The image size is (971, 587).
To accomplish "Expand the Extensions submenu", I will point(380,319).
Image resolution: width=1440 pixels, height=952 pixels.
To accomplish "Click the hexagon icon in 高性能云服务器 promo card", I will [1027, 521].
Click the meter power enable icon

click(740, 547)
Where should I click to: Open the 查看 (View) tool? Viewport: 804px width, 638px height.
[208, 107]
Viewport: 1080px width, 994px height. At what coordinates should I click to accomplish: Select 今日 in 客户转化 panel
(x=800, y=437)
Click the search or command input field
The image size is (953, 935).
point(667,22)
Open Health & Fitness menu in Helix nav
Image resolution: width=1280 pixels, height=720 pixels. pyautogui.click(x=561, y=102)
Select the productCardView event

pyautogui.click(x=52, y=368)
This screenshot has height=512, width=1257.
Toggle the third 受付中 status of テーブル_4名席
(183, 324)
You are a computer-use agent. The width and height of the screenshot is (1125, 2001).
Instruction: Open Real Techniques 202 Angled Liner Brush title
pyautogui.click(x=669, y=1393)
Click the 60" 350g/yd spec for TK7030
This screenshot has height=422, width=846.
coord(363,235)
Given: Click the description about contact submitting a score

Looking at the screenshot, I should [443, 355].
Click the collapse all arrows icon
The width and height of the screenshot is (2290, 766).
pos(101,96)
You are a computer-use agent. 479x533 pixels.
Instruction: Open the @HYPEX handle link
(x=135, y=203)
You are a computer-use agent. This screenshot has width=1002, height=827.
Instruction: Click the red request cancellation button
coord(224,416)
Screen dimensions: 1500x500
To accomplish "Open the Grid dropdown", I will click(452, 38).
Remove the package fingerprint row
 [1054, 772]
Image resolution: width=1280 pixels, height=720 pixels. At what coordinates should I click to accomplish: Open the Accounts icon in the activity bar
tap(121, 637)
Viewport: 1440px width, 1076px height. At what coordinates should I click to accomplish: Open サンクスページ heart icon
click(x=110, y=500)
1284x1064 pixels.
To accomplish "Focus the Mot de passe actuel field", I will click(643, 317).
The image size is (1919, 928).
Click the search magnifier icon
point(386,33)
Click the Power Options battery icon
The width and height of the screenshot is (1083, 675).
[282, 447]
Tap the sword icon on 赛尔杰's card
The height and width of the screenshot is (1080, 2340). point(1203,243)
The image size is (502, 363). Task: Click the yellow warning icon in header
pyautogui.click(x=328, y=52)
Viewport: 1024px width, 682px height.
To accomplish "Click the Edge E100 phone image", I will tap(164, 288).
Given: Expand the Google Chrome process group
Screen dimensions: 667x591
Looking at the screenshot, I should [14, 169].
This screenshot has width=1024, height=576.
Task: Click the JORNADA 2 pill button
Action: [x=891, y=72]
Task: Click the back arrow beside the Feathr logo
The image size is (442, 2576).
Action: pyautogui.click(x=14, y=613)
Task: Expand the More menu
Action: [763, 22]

• _Exercise brief_:
Show, from the listing above, each line that contains the word "computer".

• _Result of this exercise_:
You are a computer-use agent. The width and height of the screenshot is (1125, 2001).
You are a computer-use agent. 479x533 pixels.
You are a computer-use agent. This screenshot has width=1002, height=827.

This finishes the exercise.